Task inputs:

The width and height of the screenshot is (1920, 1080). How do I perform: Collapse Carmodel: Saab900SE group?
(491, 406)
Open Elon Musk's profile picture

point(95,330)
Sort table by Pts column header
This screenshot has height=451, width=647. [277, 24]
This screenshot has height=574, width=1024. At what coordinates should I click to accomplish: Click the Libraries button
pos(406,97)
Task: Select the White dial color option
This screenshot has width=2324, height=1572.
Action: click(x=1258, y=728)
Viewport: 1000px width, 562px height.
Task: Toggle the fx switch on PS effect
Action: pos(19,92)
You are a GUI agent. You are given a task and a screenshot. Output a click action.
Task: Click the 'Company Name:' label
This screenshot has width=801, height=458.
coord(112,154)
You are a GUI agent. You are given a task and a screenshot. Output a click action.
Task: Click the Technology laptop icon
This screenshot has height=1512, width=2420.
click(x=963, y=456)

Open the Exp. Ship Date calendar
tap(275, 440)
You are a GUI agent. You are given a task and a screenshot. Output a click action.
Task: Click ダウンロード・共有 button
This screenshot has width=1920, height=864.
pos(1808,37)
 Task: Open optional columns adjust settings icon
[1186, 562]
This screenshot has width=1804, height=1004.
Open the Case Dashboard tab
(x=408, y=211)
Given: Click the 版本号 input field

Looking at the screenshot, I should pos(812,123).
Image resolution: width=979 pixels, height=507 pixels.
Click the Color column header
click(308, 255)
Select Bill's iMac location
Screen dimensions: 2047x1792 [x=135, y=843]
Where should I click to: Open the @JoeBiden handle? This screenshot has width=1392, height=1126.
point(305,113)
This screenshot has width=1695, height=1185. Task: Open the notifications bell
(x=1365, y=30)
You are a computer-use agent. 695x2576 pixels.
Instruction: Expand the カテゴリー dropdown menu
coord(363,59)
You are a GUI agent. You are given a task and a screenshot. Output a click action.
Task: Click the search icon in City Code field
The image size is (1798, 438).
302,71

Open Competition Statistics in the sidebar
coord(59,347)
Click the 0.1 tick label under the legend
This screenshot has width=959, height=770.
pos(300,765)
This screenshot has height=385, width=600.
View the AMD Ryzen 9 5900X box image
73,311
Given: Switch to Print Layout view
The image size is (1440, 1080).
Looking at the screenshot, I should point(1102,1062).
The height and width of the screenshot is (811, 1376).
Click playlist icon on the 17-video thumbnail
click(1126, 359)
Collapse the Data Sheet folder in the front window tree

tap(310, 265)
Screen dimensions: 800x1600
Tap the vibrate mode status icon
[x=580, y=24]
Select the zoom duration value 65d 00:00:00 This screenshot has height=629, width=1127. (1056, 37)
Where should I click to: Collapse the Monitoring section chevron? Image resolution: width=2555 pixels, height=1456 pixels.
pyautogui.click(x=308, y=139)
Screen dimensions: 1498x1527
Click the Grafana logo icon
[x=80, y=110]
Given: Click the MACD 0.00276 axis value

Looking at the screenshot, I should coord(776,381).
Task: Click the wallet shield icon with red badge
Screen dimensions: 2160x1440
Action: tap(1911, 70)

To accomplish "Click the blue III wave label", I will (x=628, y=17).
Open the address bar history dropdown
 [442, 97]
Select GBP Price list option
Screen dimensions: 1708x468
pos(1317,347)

Given request: Replace "icon" with "symbol" in the rows from the line with "The height and" through the end of the rows, and reproduce only those lines with everything else unchanged.

Output for this exercise:
The height and width of the screenshot is (811, 1376).
Click playlist symbol on the 17-video thumbnail
click(1126, 359)
Collapse the Data Sheet folder in the front window tree

tap(310, 265)
Screen dimensions: 800x1600
Tap the vibrate mode status symbol
[x=580, y=24]
Select the zoom duration value 65d 00:00:00 This screenshot has height=629, width=1127. (1056, 37)
Where should I click to: Collapse the Monitoring section chevron? Image resolution: width=2555 pixels, height=1456 pixels.
pyautogui.click(x=308, y=139)
Screen dimensions: 1498x1527
Click the Grafana logo symbol
[x=80, y=110]
Given: Click the MACD 0.00276 axis value

Looking at the screenshot, I should coord(776,381).
Task: Click the wallet shield symbol with red badge
Screen dimensions: 2160x1440
Action: tap(1911, 70)

To accomplish "Click the blue III wave label", I will (x=628, y=17).
Open the address bar history dropdown
 [442, 97]
Select GBP Price list option
Screen dimensions: 1708x468
pos(1317,347)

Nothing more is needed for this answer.